Input.

╔══

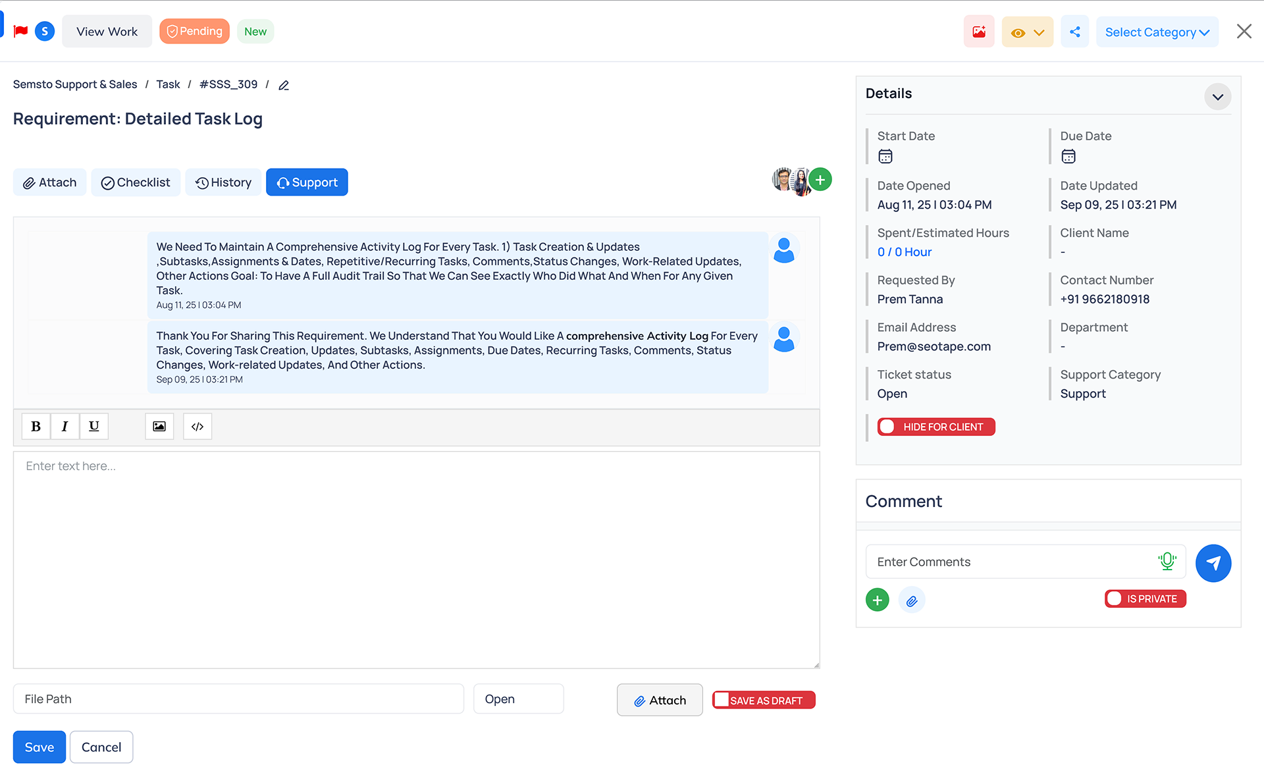Open the eye visibility dropdown arrow
Screen dimensions: 1264x777
pos(1039,32)
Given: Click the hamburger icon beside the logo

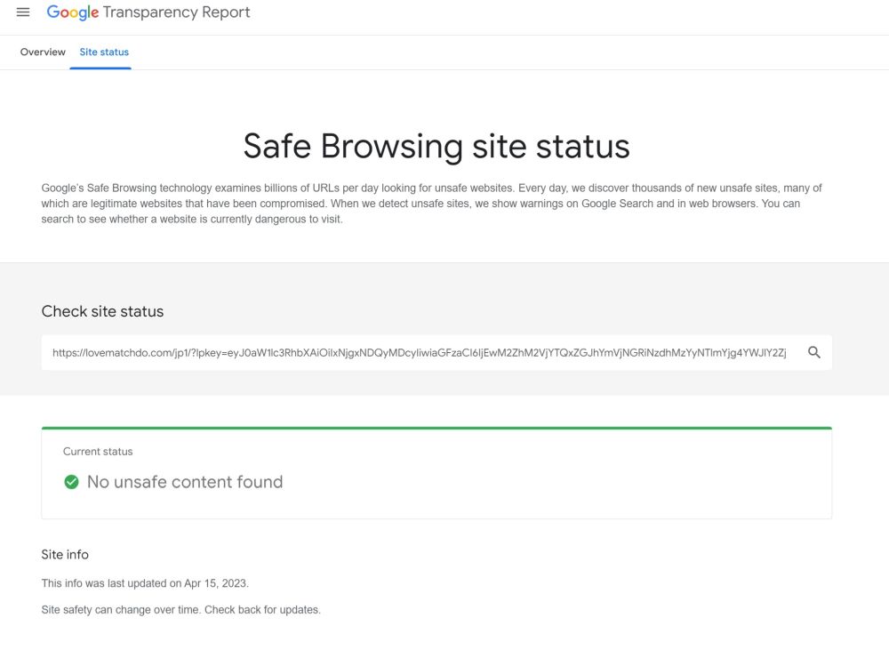Looking at the screenshot, I should coord(22,12).
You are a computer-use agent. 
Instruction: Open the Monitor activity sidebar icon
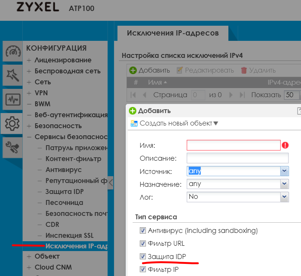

╚══

Edit the items above so that each "icon" becomes "button", keeping everything else unchanged, and leave the pictures out.

Result.
Open the eye visibility dropdown arrow
Screen dimensions: 1264x777
pos(1039,32)
Given: Click the hamburger button beside the logo

Looking at the screenshot, I should coord(22,12).
You are a computer-use agent. 
Instruction: Open the Monitor activity sidebar button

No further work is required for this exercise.